Exercise brief: Give the entries again in full. Nothing may be altered.

Stored dataset items
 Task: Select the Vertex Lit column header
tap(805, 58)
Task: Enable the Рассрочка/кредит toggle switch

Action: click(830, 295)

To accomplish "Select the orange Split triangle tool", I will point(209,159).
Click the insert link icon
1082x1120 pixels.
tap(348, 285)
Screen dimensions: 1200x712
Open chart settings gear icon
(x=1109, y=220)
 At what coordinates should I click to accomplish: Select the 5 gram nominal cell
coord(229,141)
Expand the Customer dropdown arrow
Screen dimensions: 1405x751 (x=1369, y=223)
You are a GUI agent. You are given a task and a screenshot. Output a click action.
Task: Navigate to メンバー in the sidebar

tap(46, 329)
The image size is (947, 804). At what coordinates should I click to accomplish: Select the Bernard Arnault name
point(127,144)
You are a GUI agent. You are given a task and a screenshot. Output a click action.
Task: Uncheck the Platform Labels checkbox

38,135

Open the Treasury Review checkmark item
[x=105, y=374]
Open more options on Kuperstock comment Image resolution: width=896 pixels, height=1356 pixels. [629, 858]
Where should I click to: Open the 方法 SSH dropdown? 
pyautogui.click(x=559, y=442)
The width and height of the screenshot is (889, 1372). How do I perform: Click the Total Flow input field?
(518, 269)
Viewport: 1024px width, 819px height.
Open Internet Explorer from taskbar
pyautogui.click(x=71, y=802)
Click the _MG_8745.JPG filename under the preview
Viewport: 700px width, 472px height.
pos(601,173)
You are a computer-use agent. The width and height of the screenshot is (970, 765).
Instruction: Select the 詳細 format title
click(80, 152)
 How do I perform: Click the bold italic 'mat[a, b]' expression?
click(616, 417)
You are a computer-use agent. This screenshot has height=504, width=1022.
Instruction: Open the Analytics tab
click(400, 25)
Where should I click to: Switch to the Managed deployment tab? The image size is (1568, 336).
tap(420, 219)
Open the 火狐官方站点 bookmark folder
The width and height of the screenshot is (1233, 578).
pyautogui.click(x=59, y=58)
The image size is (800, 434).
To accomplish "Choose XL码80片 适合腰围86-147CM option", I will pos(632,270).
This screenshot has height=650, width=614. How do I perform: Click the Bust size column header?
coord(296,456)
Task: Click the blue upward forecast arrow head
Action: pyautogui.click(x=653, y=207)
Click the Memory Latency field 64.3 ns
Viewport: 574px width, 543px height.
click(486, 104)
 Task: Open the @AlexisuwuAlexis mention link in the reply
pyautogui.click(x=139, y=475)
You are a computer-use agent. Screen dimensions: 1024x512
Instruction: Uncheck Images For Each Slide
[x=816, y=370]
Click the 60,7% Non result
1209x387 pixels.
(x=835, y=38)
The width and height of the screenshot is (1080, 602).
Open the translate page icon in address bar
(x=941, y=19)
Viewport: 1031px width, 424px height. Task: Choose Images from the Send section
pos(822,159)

Exercise solution:
 Task: Select the Vertex Lit column header
tap(805, 58)
Task: Enable the Рассрочка/кредит toggle switch

Action: click(830, 295)

To accomplish "Select the orange Split triangle tool", I will point(209,159).
Click the insert link icon
1082x1120 pixels.
tap(348, 285)
Screen dimensions: 1200x712
Open chart settings gear icon
(x=1109, y=220)
 At what coordinates should I click to accomplish: Select the 5 gram nominal cell
coord(229,141)
Expand the Customer dropdown arrow
Screen dimensions: 1405x751 (x=1369, y=223)
You are a GUI agent. You are given a task and a screenshot. Output a click action.
Task: Navigate to メンバー in the sidebar

tap(46, 329)
The image size is (947, 804). At what coordinates should I click to accomplish: Select the Bernard Arnault name
point(127,144)
You are a GUI agent. You are given a task and a screenshot. Output a click action.
Task: Uncheck the Platform Labels checkbox

38,135

Open the Treasury Review checkmark item
[x=105, y=374]
Open more options on Kuperstock comment Image resolution: width=896 pixels, height=1356 pixels. [629, 858]
Where should I click to: Open the 方法 SSH dropdown? 
pyautogui.click(x=559, y=442)
The width and height of the screenshot is (889, 1372). How do I perform: Click the Total Flow input field?
(518, 269)
Viewport: 1024px width, 819px height.
Open Internet Explorer from taskbar
pyautogui.click(x=71, y=802)
Click the _MG_8745.JPG filename under the preview
Viewport: 700px width, 472px height.
pos(601,173)
You are a computer-use agent. The width and height of the screenshot is (970, 765).
Instruction: Select the 詳細 format title
click(80, 152)
 How do I perform: Click the bold italic 'mat[a, b]' expression?
click(616, 417)
You are a computer-use agent. This screenshot has height=504, width=1022.
Instruction: Open the Analytics tab
click(400, 25)
Where should I click to: Switch to the Managed deployment tab? The image size is (1568, 336).
tap(420, 219)
Open the 火狐官方站点 bookmark folder
The width and height of the screenshot is (1233, 578).
pyautogui.click(x=59, y=58)
The image size is (800, 434).
To accomplish "Choose XL码80片 适合腰围86-147CM option", I will pos(632,270).
This screenshot has height=650, width=614. How do I perform: Click the Bust size column header?
coord(296,456)
Task: Click the blue upward forecast arrow head
Action: pyautogui.click(x=653, y=207)
Click the Memory Latency field 64.3 ns
Viewport: 574px width, 543px height.
click(486, 104)
 Task: Open the @AlexisuwuAlexis mention link in the reply
pyautogui.click(x=139, y=475)
You are a computer-use agent. Screen dimensions: 1024x512
Instruction: Uncheck Images For Each Slide
[x=816, y=370]
Click the 60,7% Non result
1209x387 pixels.
(x=835, y=38)
The width and height of the screenshot is (1080, 602).
Open the translate page icon in address bar
(x=941, y=19)
Viewport: 1031px width, 424px height. Task: Choose Images from the Send section
pos(822,159)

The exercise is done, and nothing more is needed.